Mss: 8995
1869-1919
B877
Frederick Lyman Brown, a resident of Charlestown, Massachusetts, grew up in Fitchburg, Massachusetts. Married to a Charlestown native, the couple moved from West Cedar Street in Boston to Charlestown in 1869. Mr. Brown earned his living from the textile business and invested in numerous houses in the Charlestown area which he used as income property. Mr. Brown died in 1916; Mrs. Brown died in 1933. Their daughter, Elizabeth (Radcliffe '01) continued to live in her childhood home as late as 1950.

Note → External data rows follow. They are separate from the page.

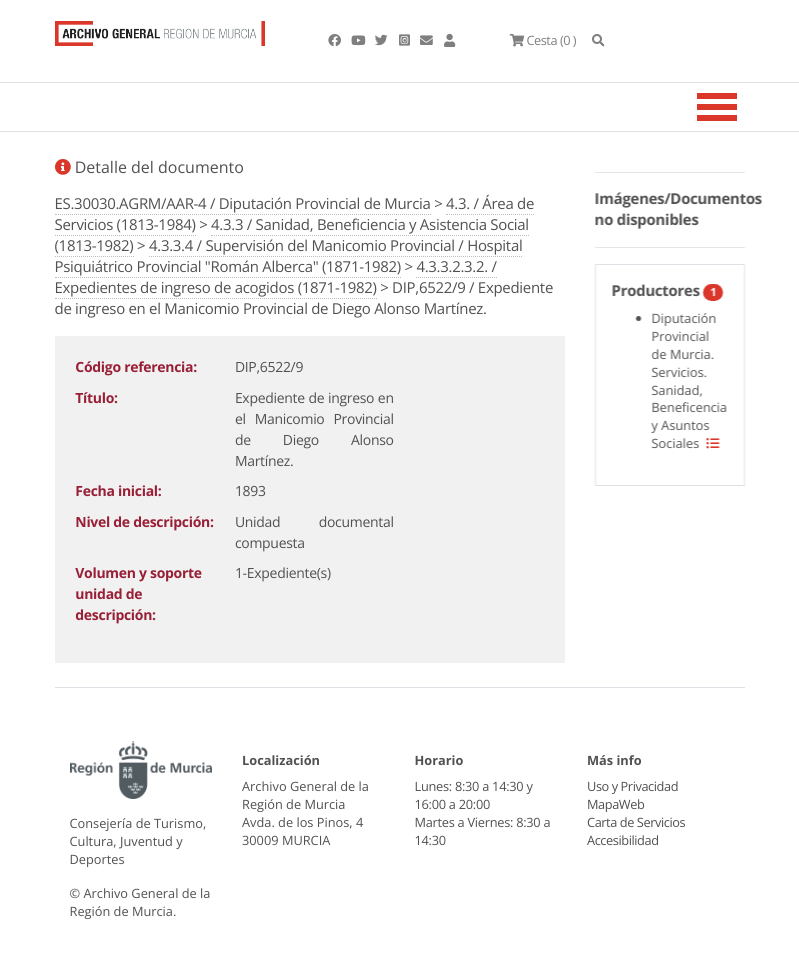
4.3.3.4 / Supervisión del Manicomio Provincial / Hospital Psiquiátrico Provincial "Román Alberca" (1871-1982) (289, 256)
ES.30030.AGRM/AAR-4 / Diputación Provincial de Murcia (243, 204)
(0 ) (543, 40)
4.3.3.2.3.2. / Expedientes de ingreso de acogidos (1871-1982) (276, 277)
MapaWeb (615, 804)
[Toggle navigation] (742, 107)
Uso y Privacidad (632, 786)
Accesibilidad (622, 840)
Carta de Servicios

Scope and Content:This collection consists of fourteen volumes of household account books and bills kept by Mr. F.L. Brown, a resident of Charlestown, Massachusetts. The records illustrate the changes in food prices as well as the prices of household goods and services over the fifty-year period from the end of the Civil War to the close of World War I. In the first volume both quantities and price are carefully stated, but this practice is not general for the later volumes. Although the items purchased are recorded, the vendor is rarely listed. Exceptions include H. I. Nason as well Swallow and Fales Company. In addition to foodstuffs, the account books contain expenses for fuel (coal, kerosene and cord wood), doctor and nursing bills, domestic service, household articles, repairs, snow removal, gardening, water taxes, and pew taxes.
Most of the entries are accounts; however, there are often inserts of a more personal nature. These include the birth of a son; jury duty for a murder trial in 1895; tuition payments for a son at Harvard and a daughter at Radcliffe; trouble in collecting rents and mention of vacation trips. Also President McKinley's death was carefully noted.